▶ Texto proporcionado:
....................

Como es bien sabido, estos cambios sociales, cuando se toman a conciencia, son siempre de larga duración; nosotros estamos en ese proceso hondo de transformación de los hombres y las mujeres que directa o indirectamente contribuyeron a la violencia en Colombia. Aun a riesgo de ser reiterativo, quisiera comentar que yo mismo viví esa violencia y que la encontré tan profunda y tan incomprensible que, frente a ella, me parecía, fracasaban todas las explicaciones filosóficas. Me acompañan como coautores del presente libro grandes profesores de filosofía, pero les confieso que yo no encontraba explicación a lo que nos estaba pasando y tenía la impresión de que no nos servían las interpretaciones filosóficas, ni las teológicas, ni las políticas. Lo único que me ayudó a comprender lo que realmente ocurría entre nosotros fue la grandeza humana de mujeres y de hombres a quienes les habían matado a sus seres queridos, les habían quitado la tierra, les habían tratado de destruir cualquier sentido de vida y que, pese a todo ello, perseveraron en los territorios de la violencia y se enfrentaron a los guerrilleros, a los militares y a los paramilitares, diciéndoles en el rostro: «Nosotros nos quedamos aquí. Lo único que nos queda es nuestra grandeza humana y vamos a mantenernos en esto que tenemos, aunque ya todo lo demás lo hayamos perdido».

....................

▶ Material proporcionado:
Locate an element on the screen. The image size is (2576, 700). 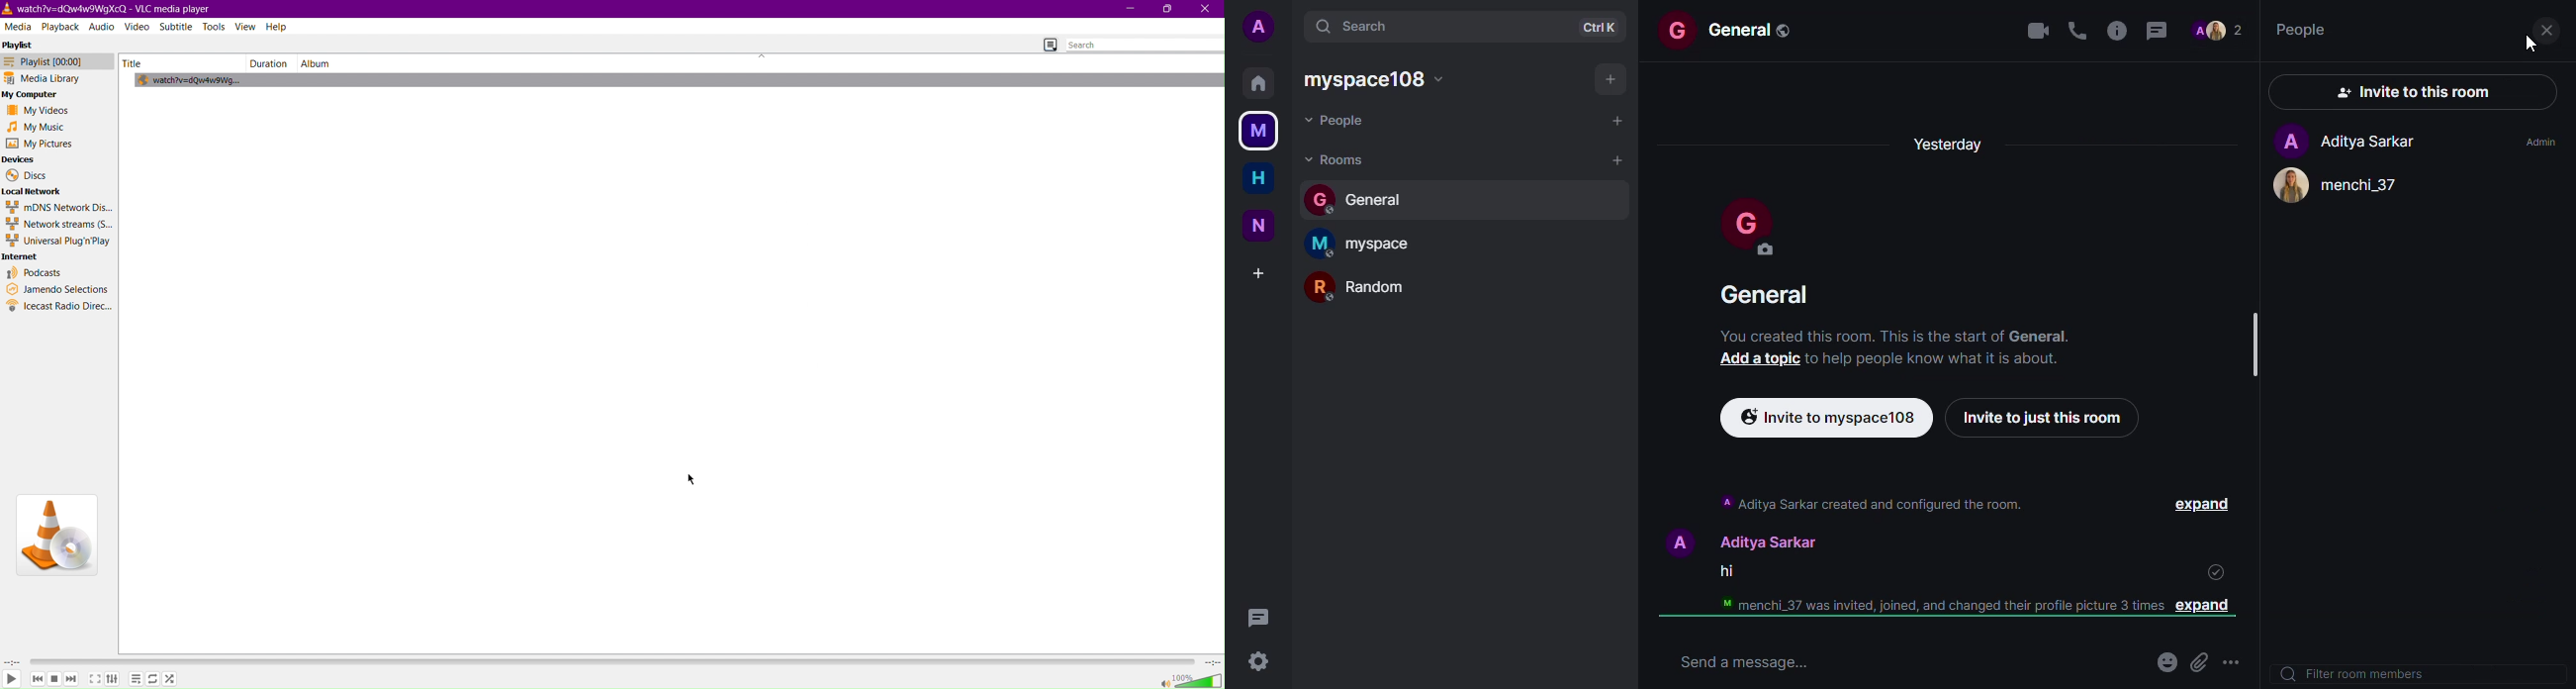
Toggle Loop is located at coordinates (151, 679).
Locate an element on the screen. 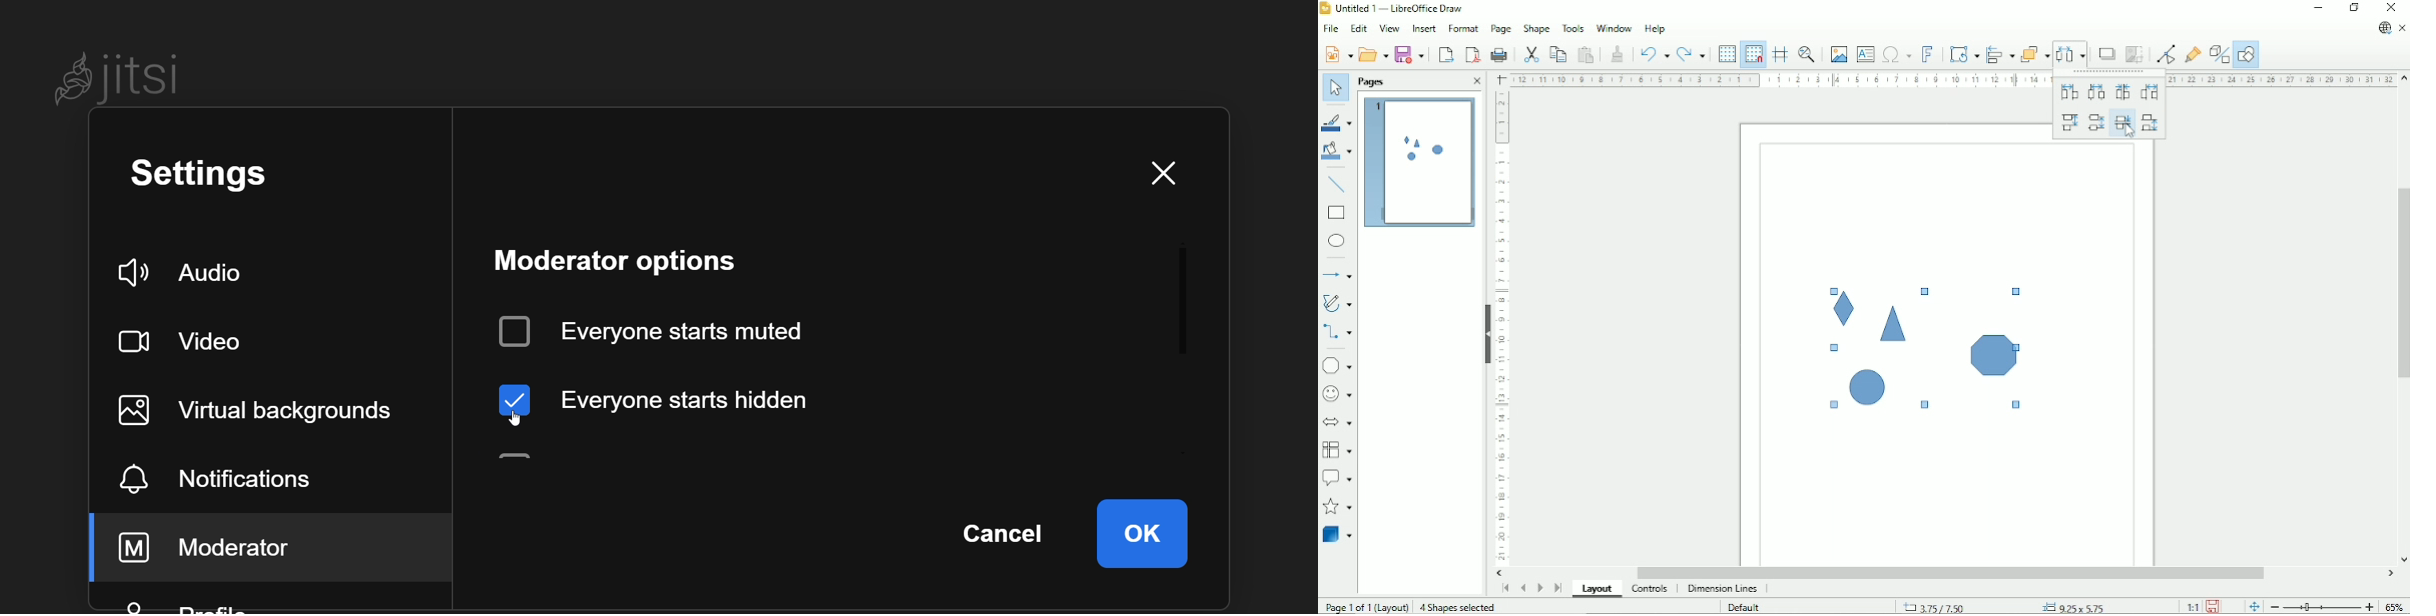 Image resolution: width=2436 pixels, height=616 pixels. Layout is located at coordinates (1597, 588).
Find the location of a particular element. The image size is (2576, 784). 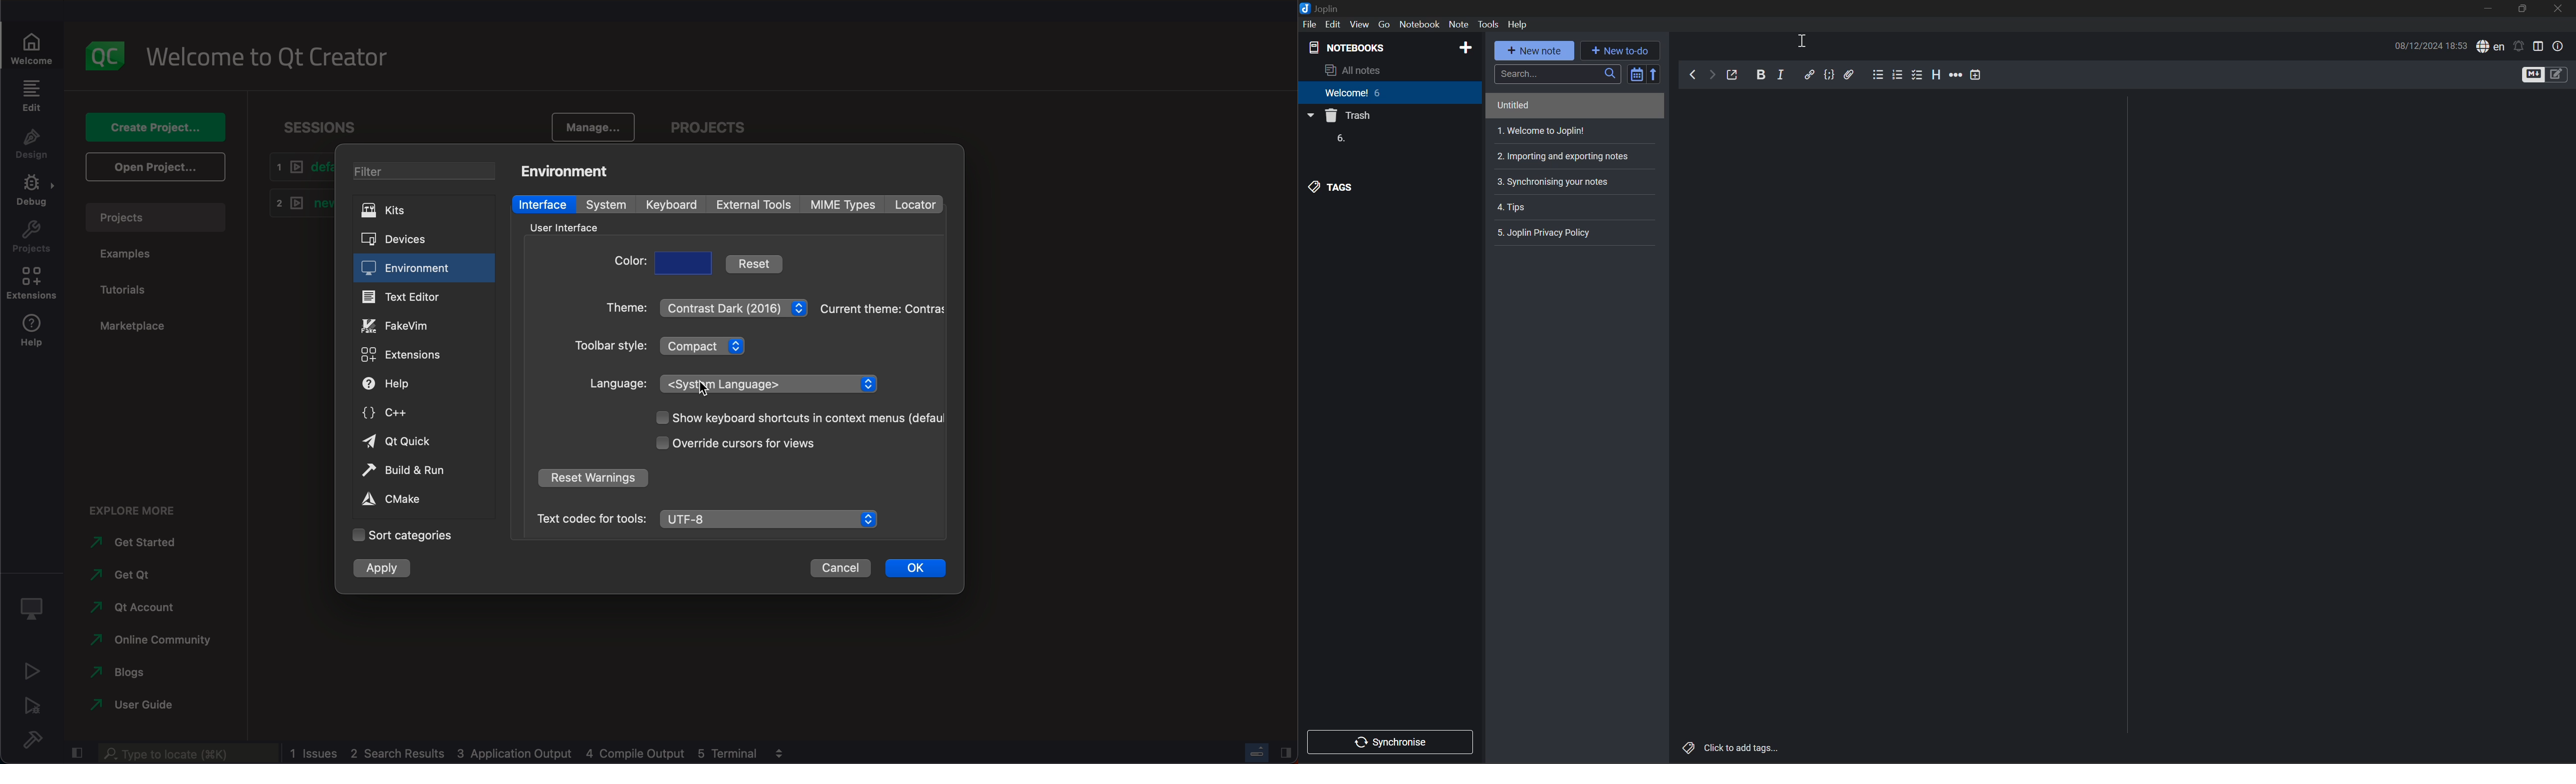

....................

▶ Tareas propuestas:
1. Responda estas preguntas sobre el fragmento acerca de la violencia en Colombia:
(a) ¿Cómo son siempre los cambios sociales cuando se toman a conciencia?
(b) ¿Qué tres tipos de interpretaciones no servían, según quien escribe?
(c) ¿A quiénes se enfrentaron las mujeres y los hombres que perseveraron en los territorios de la violencia?
2. Indique si cada afirmación coincide con el fragmento acerca de la violencia en Colombia:
(a) Entre los coautores del libro hay profesores de filosofía.
(b) Las personas a quienes les mataron a sus seres queridos abandonaron los territorios de la violencia.
(c) Las explicaciones filosóficas permitieron comprender la violencia.
3. Según el fragmento acerca de la violencia en Colombia, ¿por qué le parecía a quien escribe que las explicaciones filosóficas fracasaban?

▶ Resultados de tareas:
1.
(a) Son siempre de larga duración.
(b) Las filosóficas, las teológicas y las políticas.
(c) A los guerrilleros, a los militares y a los paramilitares.

2.
(a) Sí: «Me acompañan como coautores del presente libro grandes profesores de filosofía».
(b) No: «perseveraron en los territorios de la violencia».
(c) No: «fracasaban todas las explicaciones filosóficas».

3. Porque vivió esa violencia y la encontró tan profunda y tan incomprensible que, frente a ella, todas las explicaciones filosóficas le parecían fracasar.